Written task A » Reproduce verbatim the stretch of the Helen DuBose post from "Saturday, February 7, 2015" through "called Healing Acres.".

● ● ● ● ● ● ●

Saturday, February 7, 2015

Black History Month Ms. Helen DuBose


Here is another for the series on Black History Month about the late Ms. Helen DuBose

Ms. Helen DuBose passed away on January 24, 2015 at the age of 95 and was a great person in the History of the Black People.  She was believed to be the first black woman in the United States to garner an agriculture degree and was widely recognized for her work in the ways to do organic farming.  Helen DuBose had gone on to earn two master’s degrees in agriculture and agriculture economics from the Tuskeegee Institute.  Helen lived for 32 years on her 12 acre McDonough blueberry farm called Healing Acres.

Helen DuBose was given the 2013 Georgia Organics award named the Barbara Petit Pollinator Award.  The Executive Director Alice Rolls said she contributed so much to the farming culture in Georgia.  Helen was definitely a legendary farmer and agricultural teacher and gave inspiration to so many, especially young African American growers exclaimed Ms. Rolls.  Her work with the land has left a legacy that history will tell and future farmers will benefit.

● ● ● ● ● ● ●

Written task B » Pick out every line of the records that contains the string "screenshot", matching case exactly.

● ● ● ● ● ● ●

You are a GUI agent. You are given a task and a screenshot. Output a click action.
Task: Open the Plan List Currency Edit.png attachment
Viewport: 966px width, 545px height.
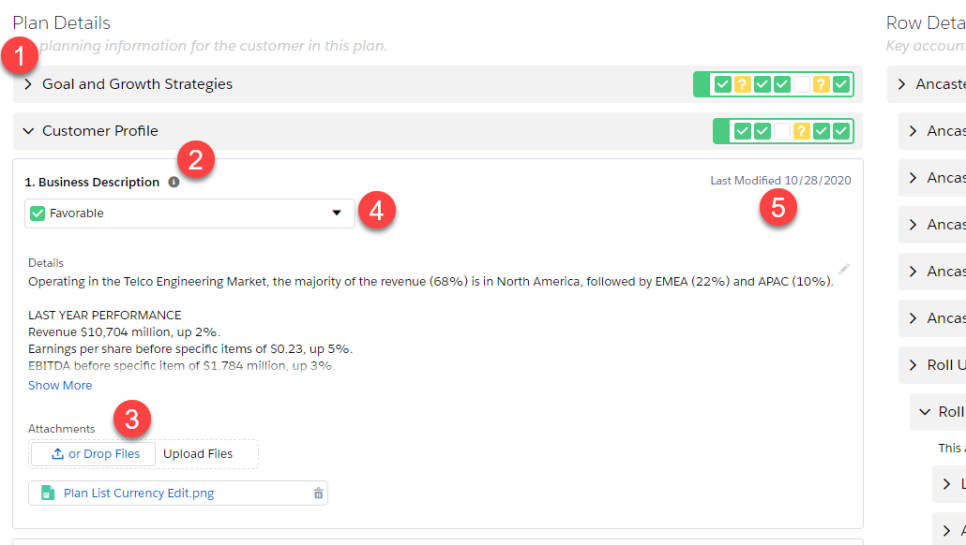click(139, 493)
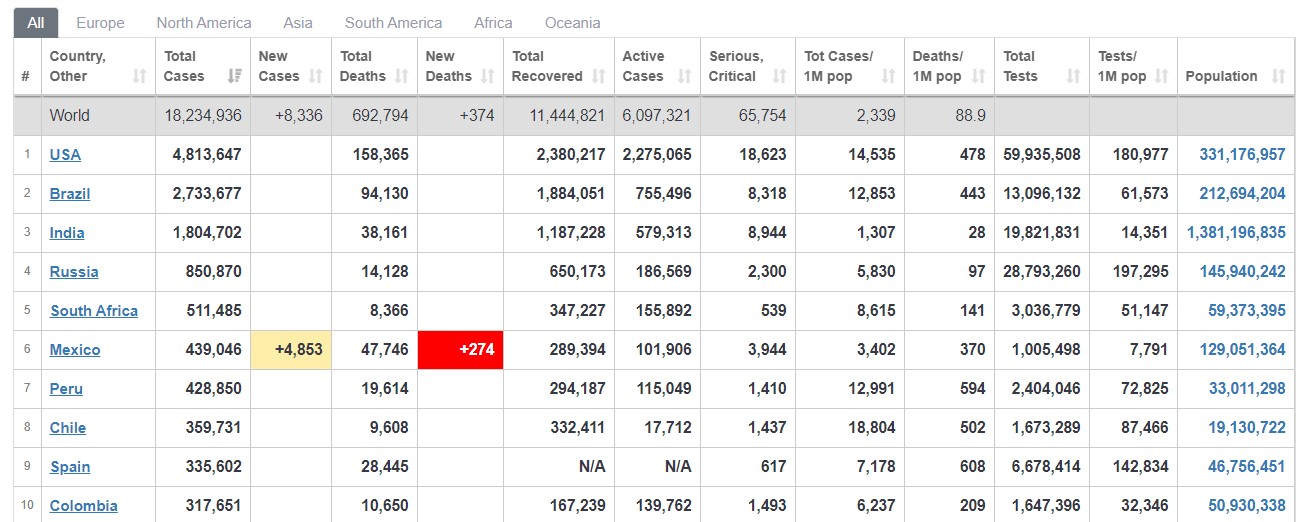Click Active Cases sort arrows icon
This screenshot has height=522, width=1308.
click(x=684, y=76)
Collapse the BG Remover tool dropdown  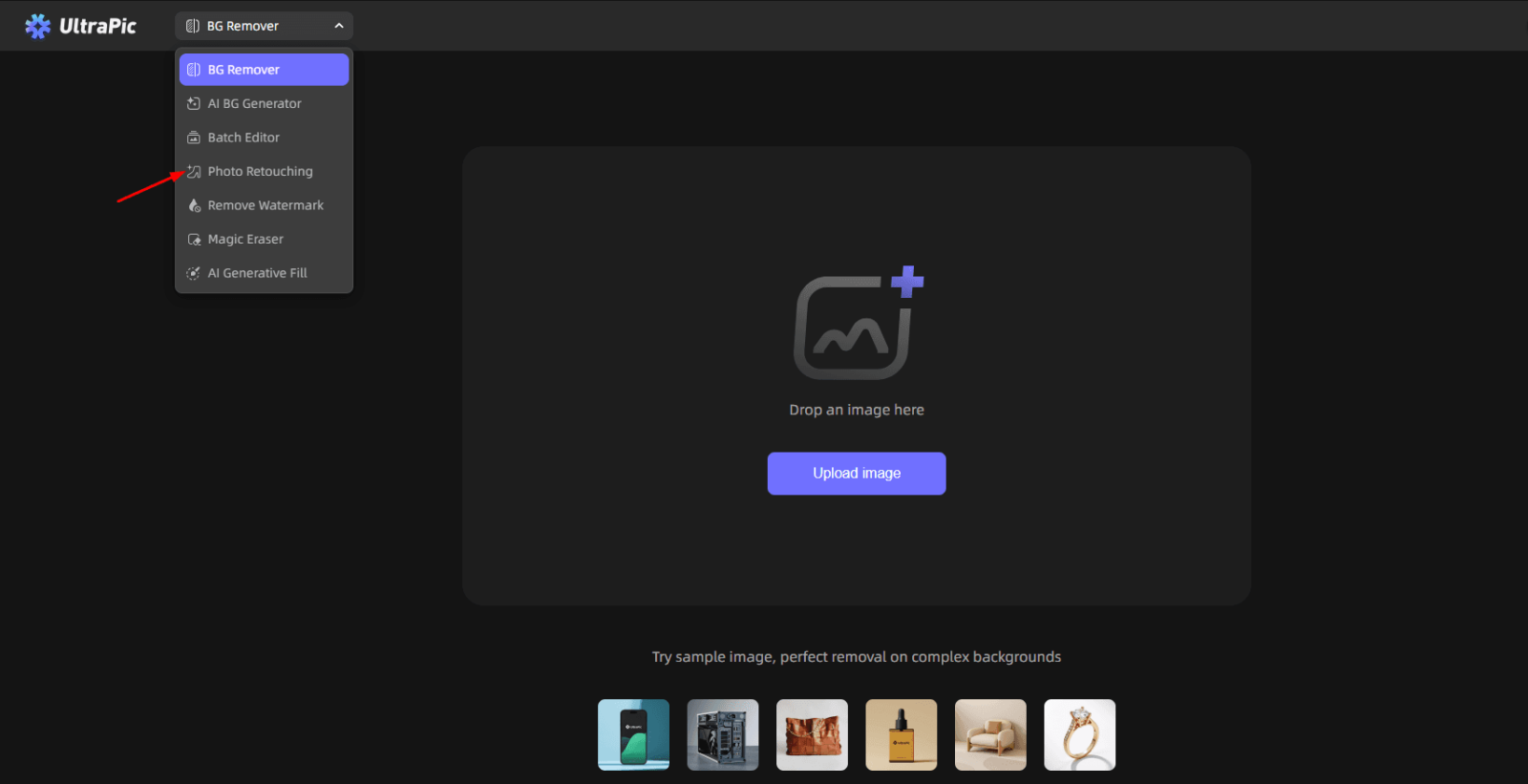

● ● ● ● ● ● ●

Exercise answer A »
Saturday, February 7, 2015

Black History Month Ms. Helen DuBose


Here is another for the series on Black History Month about the late Ms. Helen DuBose

Ms. Helen DuBose passed away on January 24, 2015 at the age of 95 and was a great person in the History of the Black People.  She was believed to be the first black woman in the United States to garner an agriculture degree and was widely recognized for her work in the ways to do organic farming.  Helen DuBose had gone on to earn two master’s degrees in agriculture and agriculture economics from the Tuskeegee Institute.  Helen lived for 32 years on her 12 acre McDonough blueberry farm called Healing Acres.

Exercise answer B »
You are a GUI agent. You are given a task and a screenshot. Output a click action.
This screenshot has height=522, width=1308.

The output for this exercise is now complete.